* [About this task]
What you write should match, word for word, the lines from the one containing "Instruction: Click the Main Analog input link" through the end of the data, with no pictures.

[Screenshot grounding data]
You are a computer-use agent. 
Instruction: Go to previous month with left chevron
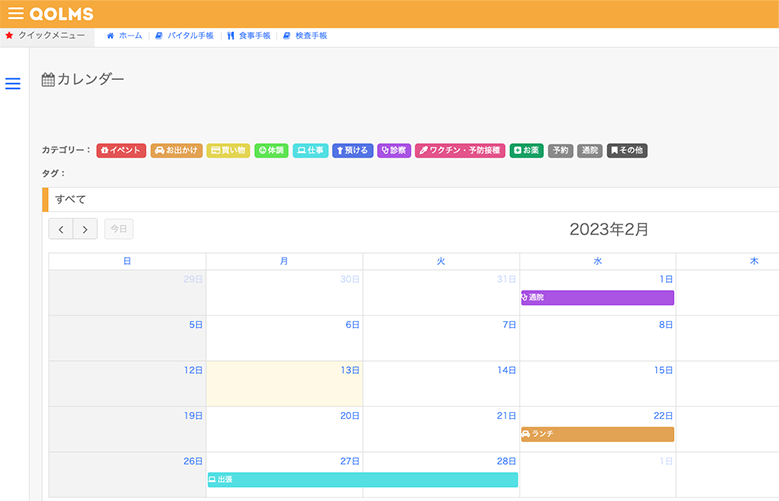(61, 229)
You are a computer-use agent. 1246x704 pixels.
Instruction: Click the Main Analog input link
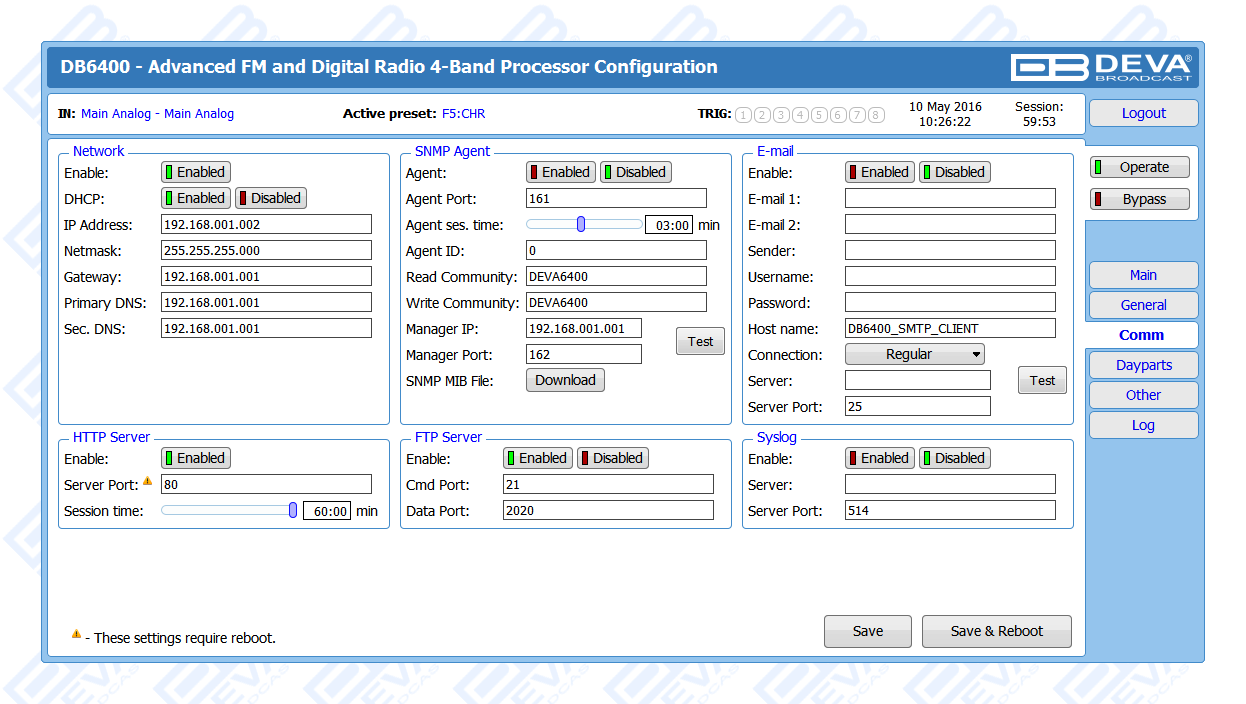(115, 114)
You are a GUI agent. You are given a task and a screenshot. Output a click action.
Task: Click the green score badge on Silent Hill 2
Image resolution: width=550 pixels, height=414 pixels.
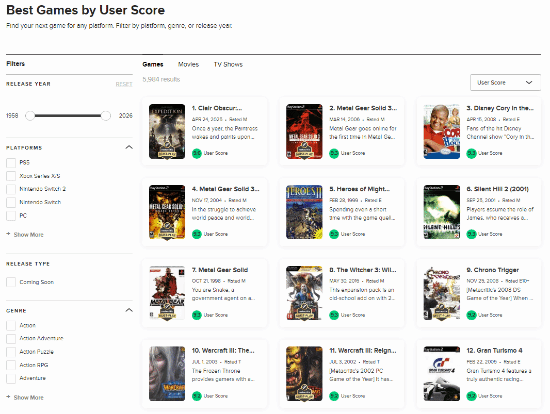point(471,234)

* [Completed exercise]
Instruction: Click the Main Analog input link
(115, 114)
You are a GUI agent. You are given a task and a screenshot. Output a click action.
Task: Click the green score badge on Silent Hill 2
Image resolution: width=550 pixels, height=414 pixels.
point(471,234)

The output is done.